### Исходный текст ###

Лайонел Шрайвер в книге «Цена нелюбви» пишет: «Однако твоя готовность отдать свою жизнь другому человеку, вполне достойная восхищения, вероятно, в некоторой степени объяснялась тем, что ты не совсем понимал, что делать со своей жизнью. Самопожертвование — легкий выход. Я знаю, это звучит злобно». Иван Гончаров вторит этой мысли в романе «Обломов»: «— Этого ничего не нужно, никто не требует! Зачем мне твоя жизнь? Ты сделай, что надо. Это уловка лукавых людей предлагать жертвы, которых не нужно или нельзя приносить, чтоб не приносить нужных».

### Входные записи ###

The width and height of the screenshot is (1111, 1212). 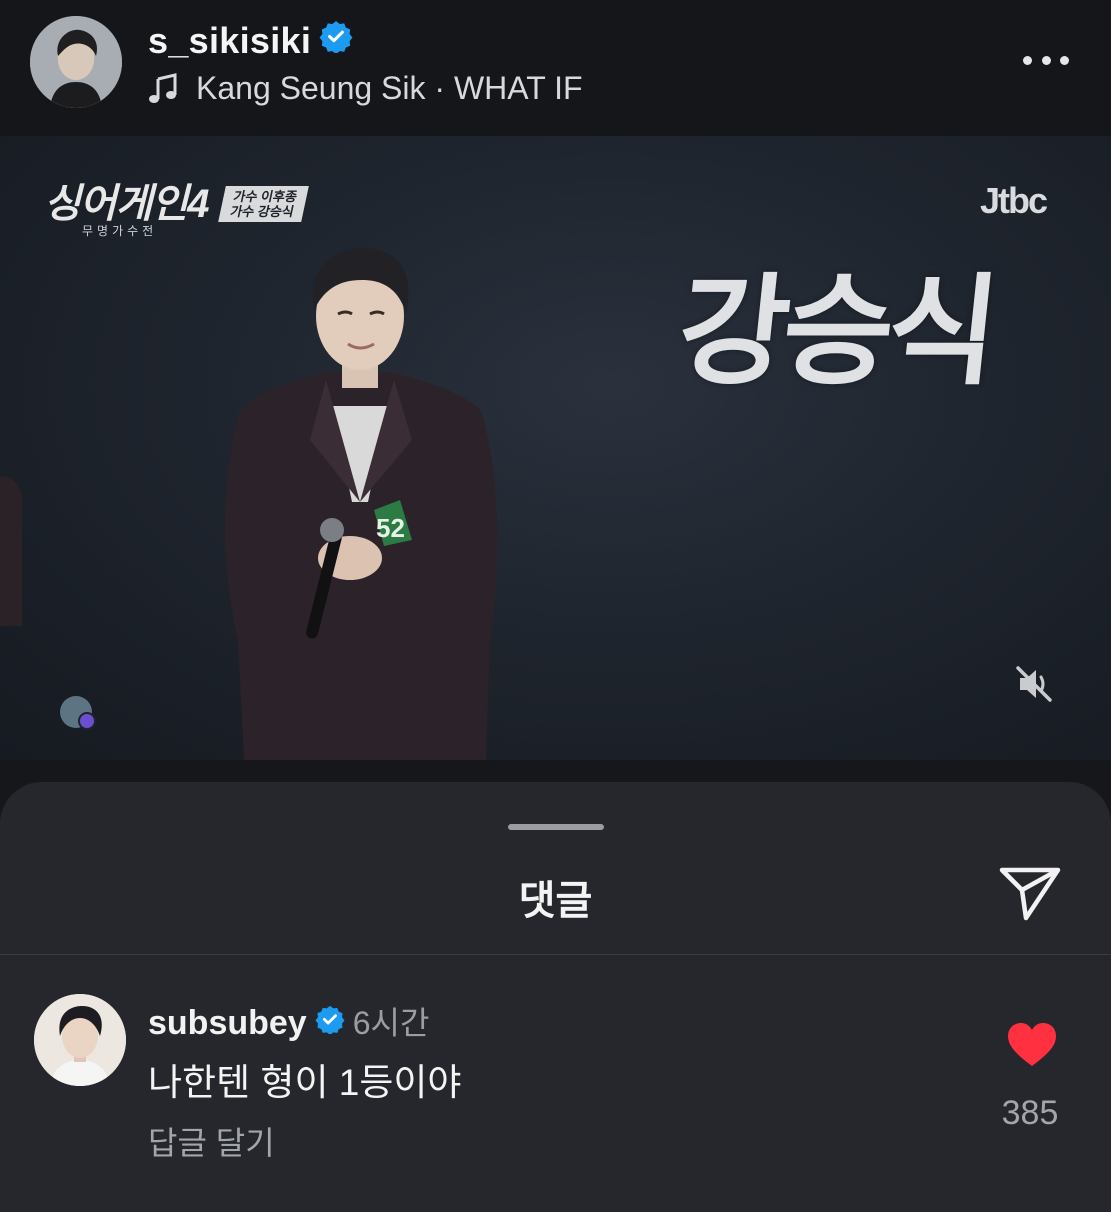 What do you see at coordinates (163, 88) in the screenshot?
I see `music-note-icon` at bounding box center [163, 88].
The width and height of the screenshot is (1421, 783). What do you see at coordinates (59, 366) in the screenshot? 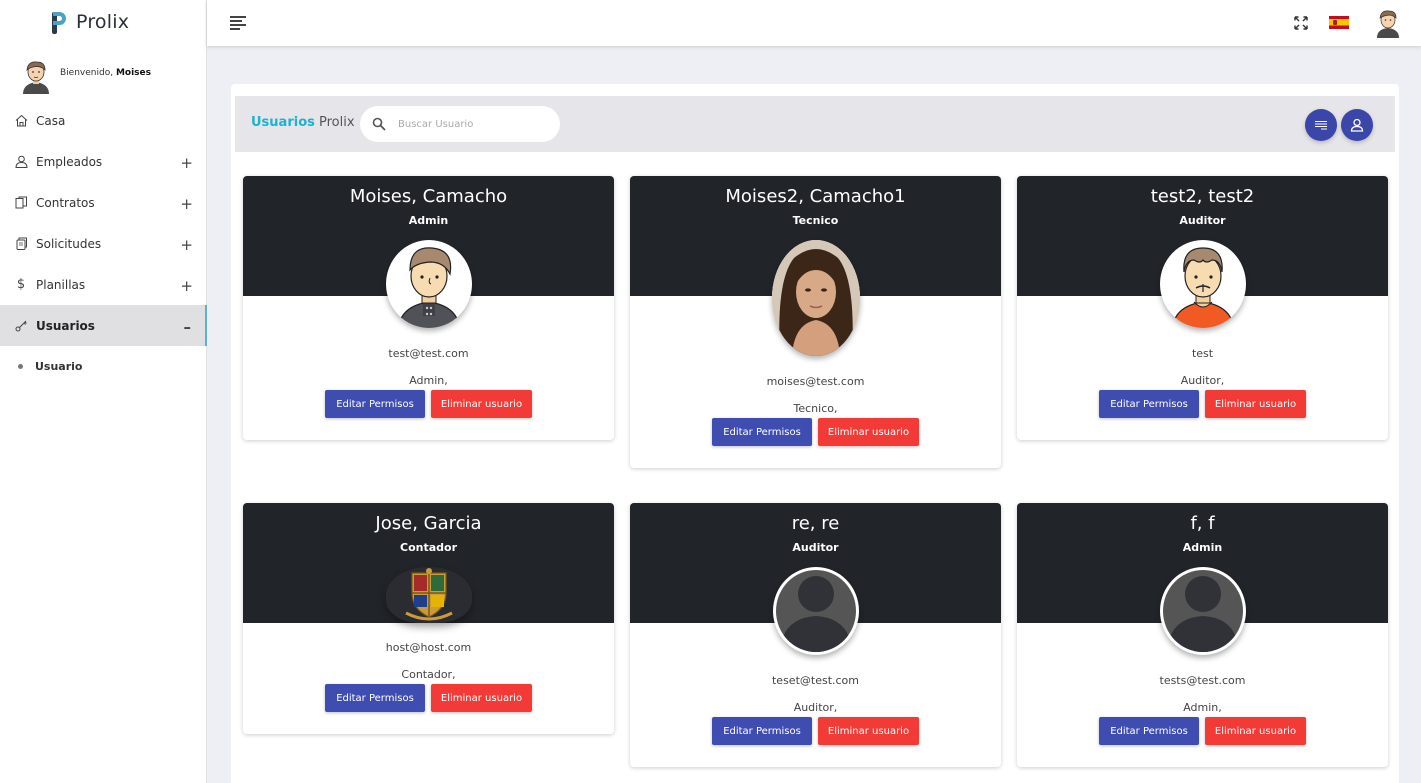
I see `sidebar-subitem-label: Usuario` at bounding box center [59, 366].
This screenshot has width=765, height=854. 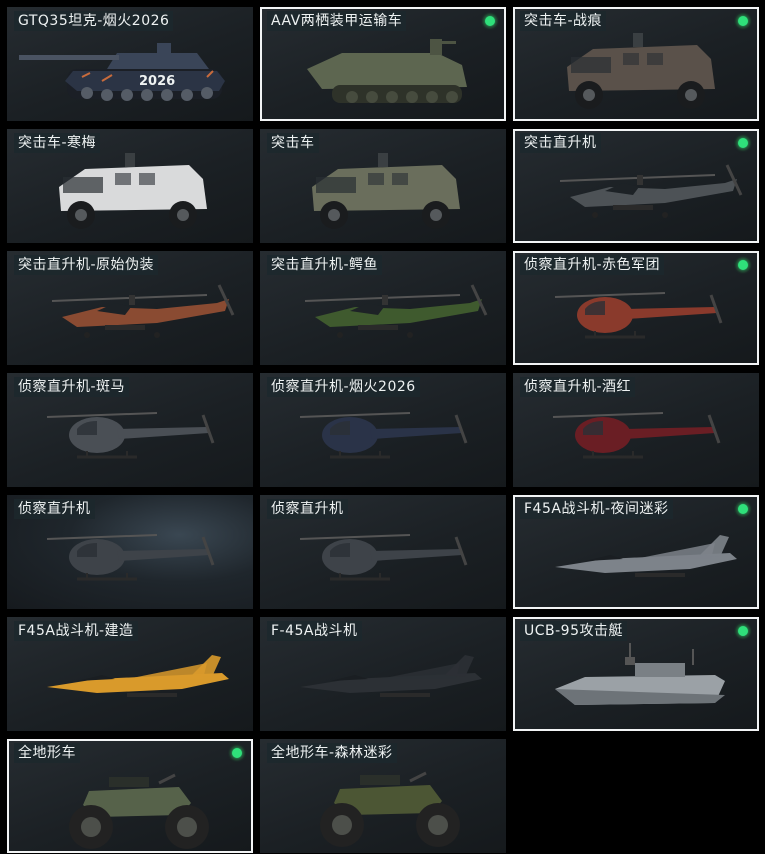 I want to click on vehicle-card-gtq35-tank-fireworks2026: 2026 GTQ35坦克-烟火2026, so click(x=130, y=64).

###

## Что нужно сделать
A – Сократите абзац текста о самопожертвовании, который начинается словами «Лайонел Шрайвер в книге». Главные факты должны остаться.
B – Оформите как JSON-список строк отрывок записей от строки, содержащей «The width and height of the screenshot is (1421, 783).», до строки, содержащей «center [59, 366].», включительно. Каждой строке соответствует один элемент, пустые строки пропустите, изображения в ответ не включайте.

## Ответы по пунктам
A – Лайонел Шрайвер в книге «Цена нелюбви» называет самопожертвование легким выходом. Готовность отдать свою жизнь другому, по этой мысли, отчасти объясняется тем, что человек не совсем понимает, что делать со своей жизнью. Иван Гончаров в романе «Обломов» вторит этому: чужая жизнь не нужна, нужно сделать то, что надо. Предлагать ненужные жертвы — уловка лукавых людей, которые так избегают нужных.

B –
[
  "The width and height of the screenshot is (1421, 783). What do you see at coordinates (59, 366) in the screenshot? ",
  "I see `sidebar-subitem-label: Usuario` at bounding box center [59, 366]."
]